Re: [Wikitech-l] Development of a Metadata/Cross-Indexing System

22 Jan 2007


      On 1/21/07, Simetrical Simetrical+wikitech@gmail.com wrote:
...
On 1/21/07, Henry Skelton dimensiondude.oss@gmail.com wrote:
...
I'm interested in helping out in the development of mediawiki. I
think it's very good, but one that seems missing is a good system for
metadata and cross indexing information.
That might not be the best way to put it. As I see it, an article
would include more than just the text of the article. It would have a
summary (possible present on the page), and also metadata (like the
classification for an organism). e.g., on an article for a family of
turtles, say Chelydridae,  you might want to list all of the genuses.
Instead of searching and hoping you have them all, then copy/pasting
or making your own summaries, you could just do something like
[[wikipedia searchForArticlesWithTags:genus,family=Testudinidae]
listData:scientificname,commonname,conservationstatus]
This would then automatically get all of those genuses, with the
information specified, and would update if anything changed or new
ones were added. You could also automatically grab summaries, which
are quite common [someArticle getSummary].
Something like this could also keep data in sync. I've seen several
instances of conflicting information between an article, and a small
summary in another article.
Is there something like this in progress? I'd like to help, but I'd
like to avoid duplicating effort on something someone is already
working on. I know how to program, and know a small amount of PHP.
The major issue here tends to be optimization.  Semantic MediaWiki
more or less has what you're looking for, but as I understand it, it
scales far too poorly to be used for a site like Wikipedia.  Category
intersection is a more specific much less ambitious thing to do, and
there appears to be some progress in that direction right now,
although it's not necessarily ready for prime time.

::::

_Problem to work on_
Write the next part of the mailing-list thread on a metadata and cross-indexing system for MediaWiki, continuing after its final sentence.

::::

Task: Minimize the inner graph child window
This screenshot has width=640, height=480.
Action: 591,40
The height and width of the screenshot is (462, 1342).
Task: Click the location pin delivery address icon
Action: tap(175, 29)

::::

_Written response_
But for the overall idea of what you posted, well, that strikes me as
basically like allowing anyone to run arbitrary SELECT queries.  You
just can't do that with a database Wikipedia's size.
I once posted the idea (which, of course, was ignored;-) to store the
names and values of variables passed to templates from articles in a
SQL table. If you write {{xyz|a=1|b=2}} in article BLA and save, it
would store
BLA | xyz | a | 1
BLA | xyz | b | 2
in said table. Applied to {{Persondata}} [1], you could search for a
specific birth date, or for "%January%1980%" to find people born in
January 1980, which you can not do with the current category system,
even with intersections, AFAIK.
Given the amount of data we put in navboxes via templates, this is a
vast repository of unharvested metadata, IMHO.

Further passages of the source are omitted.